Zugleich ließ er seine Fehde mit der Regierung in Sachen Finanzregulierung wiederaufleben. Schatzkanzler Jeremy Hunt hatte seine „Edinburgh-Reformen“ – die abgespeckte Version des von Rishi Sunak vor seinem Aufstieg zum Premierminister angekündigten „Big Bang 2.0“ – gegen den Willen der Bank of England durchgedrückt, insbesondere die Reform von Solvency II. Hunt will Versicherern ermöglichen, mehr Geld in Infrastrukturprojekte wie Windparks zu investieren. Einwände der bei der Notenbank angesiedelten Prudential Regulation Authority (PRA) ließ das Schatzamt nicht gelten. „Ich glaube nicht, dass es, unter sonst gleichen Voraussetzungen, ein Risiko für die Finanzstabilität darstellt“, sagte Bailey. „Aber es ist ein Risiko für die Versicherten.“ Er führte den Fall Equitable Life an. Der älteste Versicherungsverein auf Ge­genseitigkeit der Welt geriet zur Jahrtausendwende ins Trudeln, weil er den Kunden zu viel versprochen hatte. So etwas könne passieren, sagte Bailey. Sollte nicht genug Kapital da sein, um Altersvorsorgezusagen abzudecken, sei es „höchst wahrscheinlich“, dass der Staat einspringen müsse, warnte der Chef der PRA, Sam Woods, die Abgeordneten.

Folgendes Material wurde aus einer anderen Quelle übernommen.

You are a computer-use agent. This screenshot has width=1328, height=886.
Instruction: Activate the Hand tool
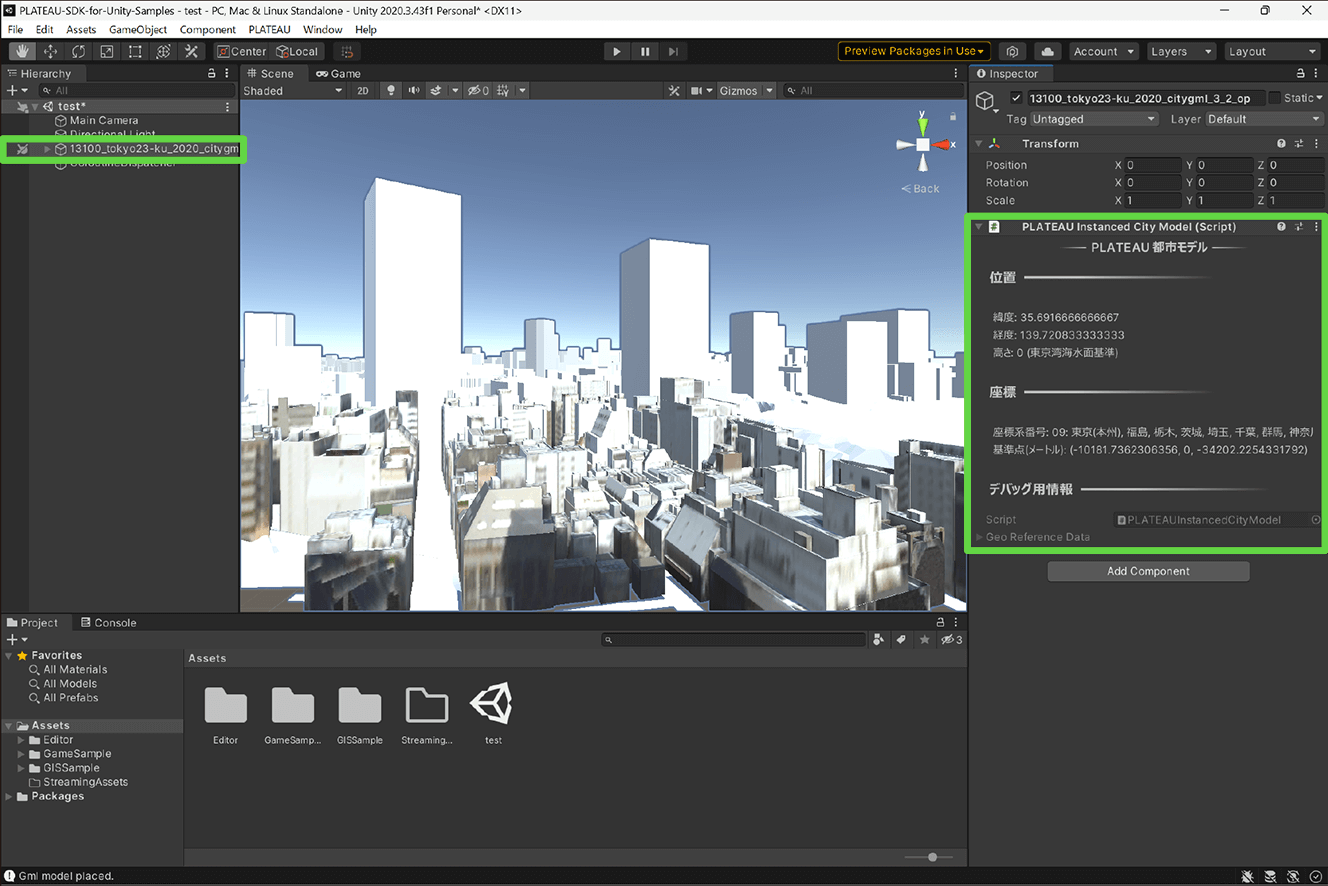coord(22,51)
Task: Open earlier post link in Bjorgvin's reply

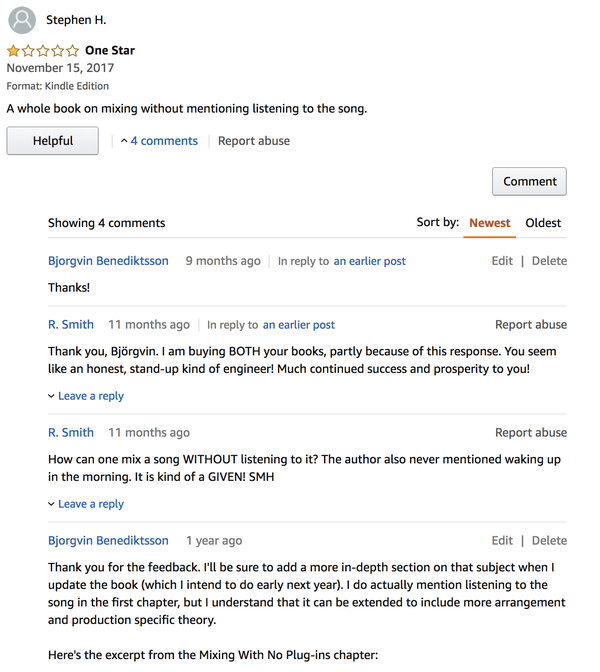Action: click(x=369, y=261)
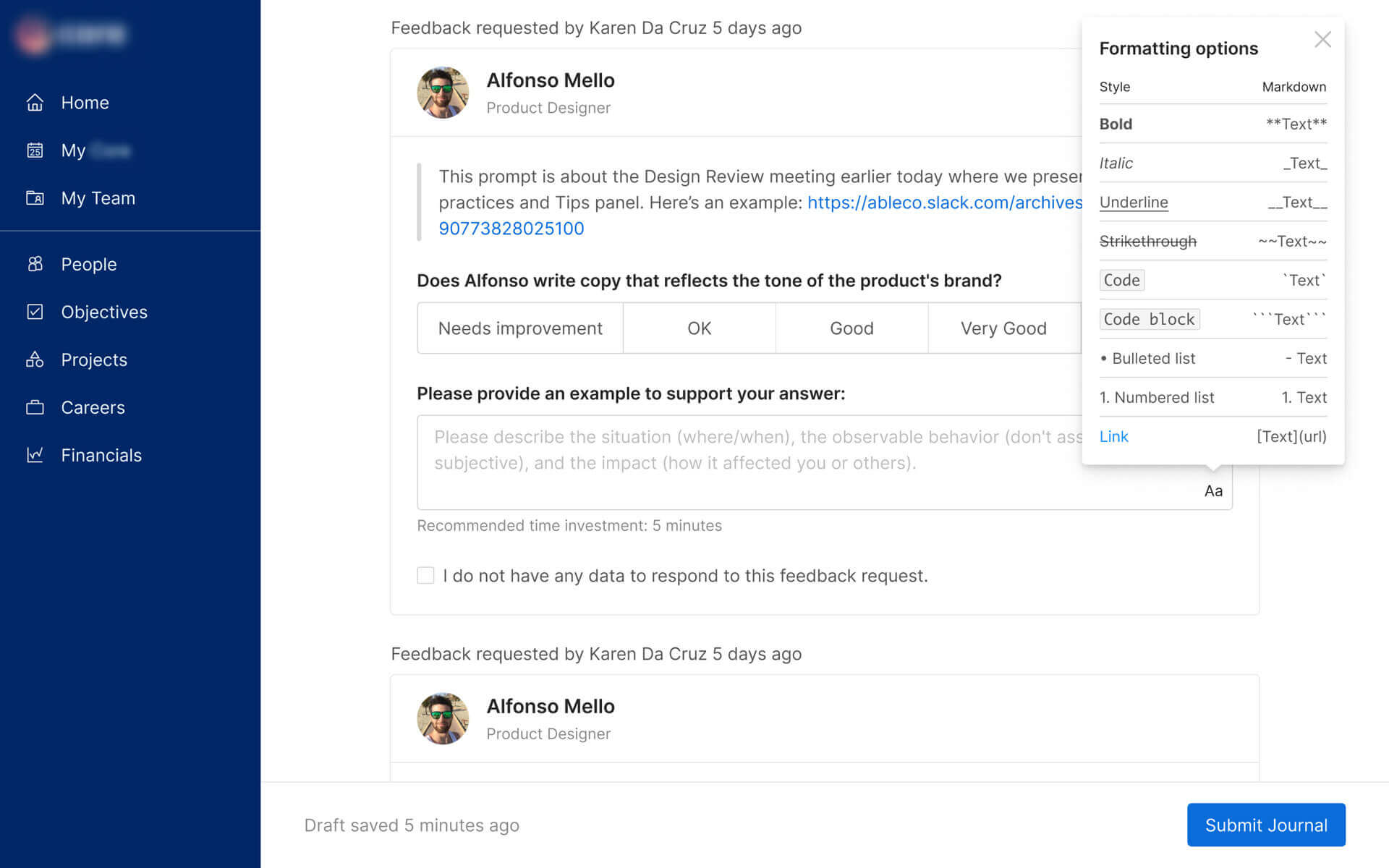
Task: Check 'I do not have any data' checkbox
Action: click(x=425, y=576)
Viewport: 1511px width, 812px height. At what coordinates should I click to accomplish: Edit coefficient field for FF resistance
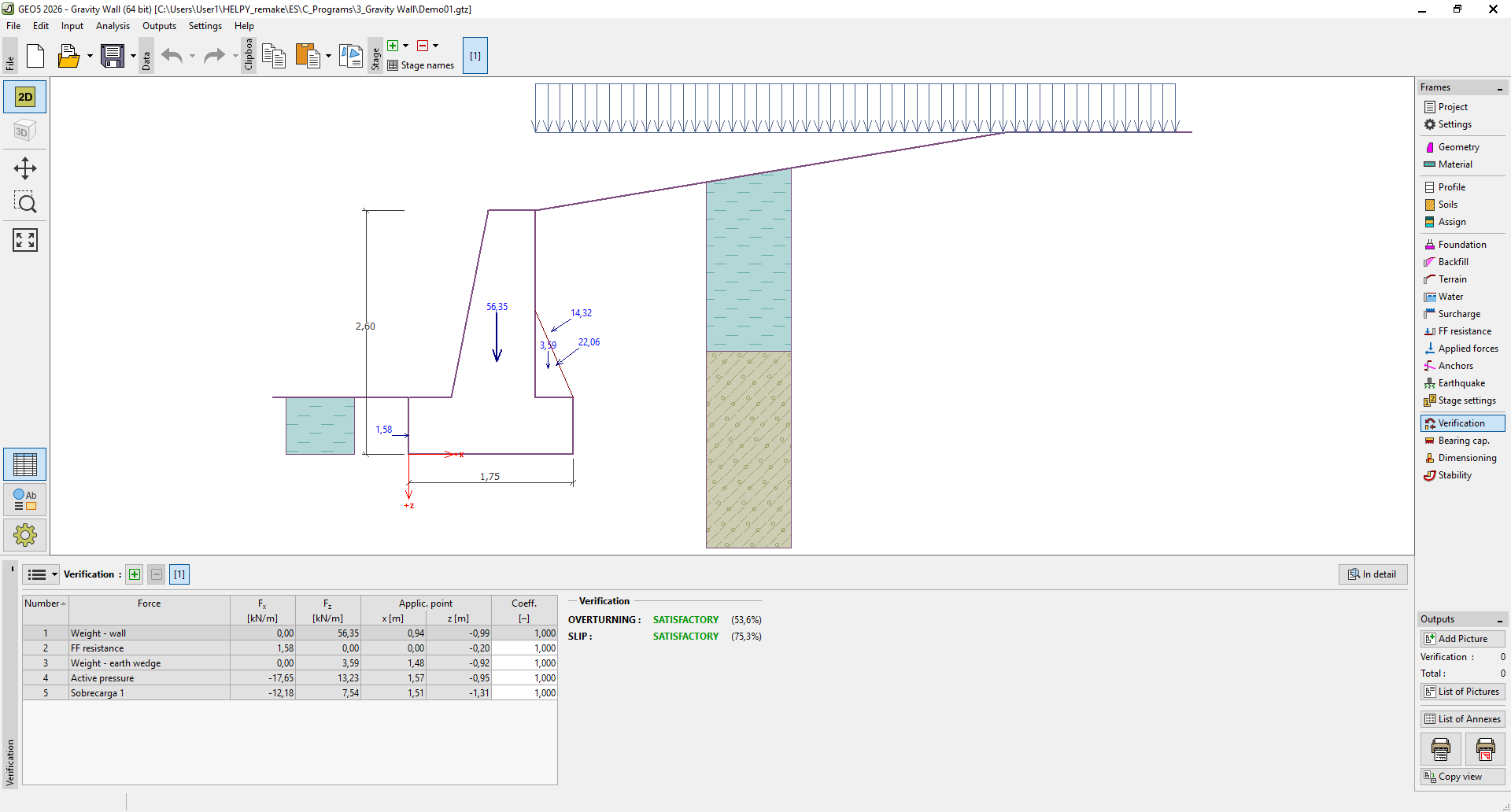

Bailey äußerte sich auch zur Inflation. Er rechne zwar damit, dass die Teuerungsrate im laufenden Jahr kräftig sinken wird, sagte er. Doch stelle die schrumpfende Erwerbs­bevölkerung ein großes Risiko dafür dar. Unterdessen zeigten die Arbeitsmarktdaten für die drei Monate per Ende November, dass sich die Zahl der wirtschaftlich Inaktiven von September bis November um rund 55000 verringert hat. Die Arbeitslosenquote verharrte im November bei 3,7%, wie das Statistikamt ONS mitteilte. Die durchschnittlichen Wo­chenlöhne stiegen in den drei Monaten im Vorjahresvergleich um 6,4%. Aufgrund der hohen Inflation entspricht das allerdings einem Reallohnverlust von 2,6%. Volkswirte hatten im Schnitt ein nominales Plus von 6,3% auf der Rechnung. In der Privatwirtschaft legten die Wochenlöhne gar um nominal 7,2% zu. Die Zahl der ausgeschriebenen Stellen sank geringfügig, die Zahl der Entlassungen stieg etwas.

„Wir müssen zugeben, dass die Arbeitsmarktdaten stärker sind, als wir erwartet hatten“, schrieb die HSBC-Volkswirtin Elizabeth Martins. Für geldpolitische Falken fänden sich in der Veröffentlichung des ONS eine Menge Belege dafür, dass die geldpolitische Straffung der vergangenen Monate noch nicht ausreiche. Am Mittwoch stehen die jüngsten Verbraucherpreisdaten zur Veröffentlichung an.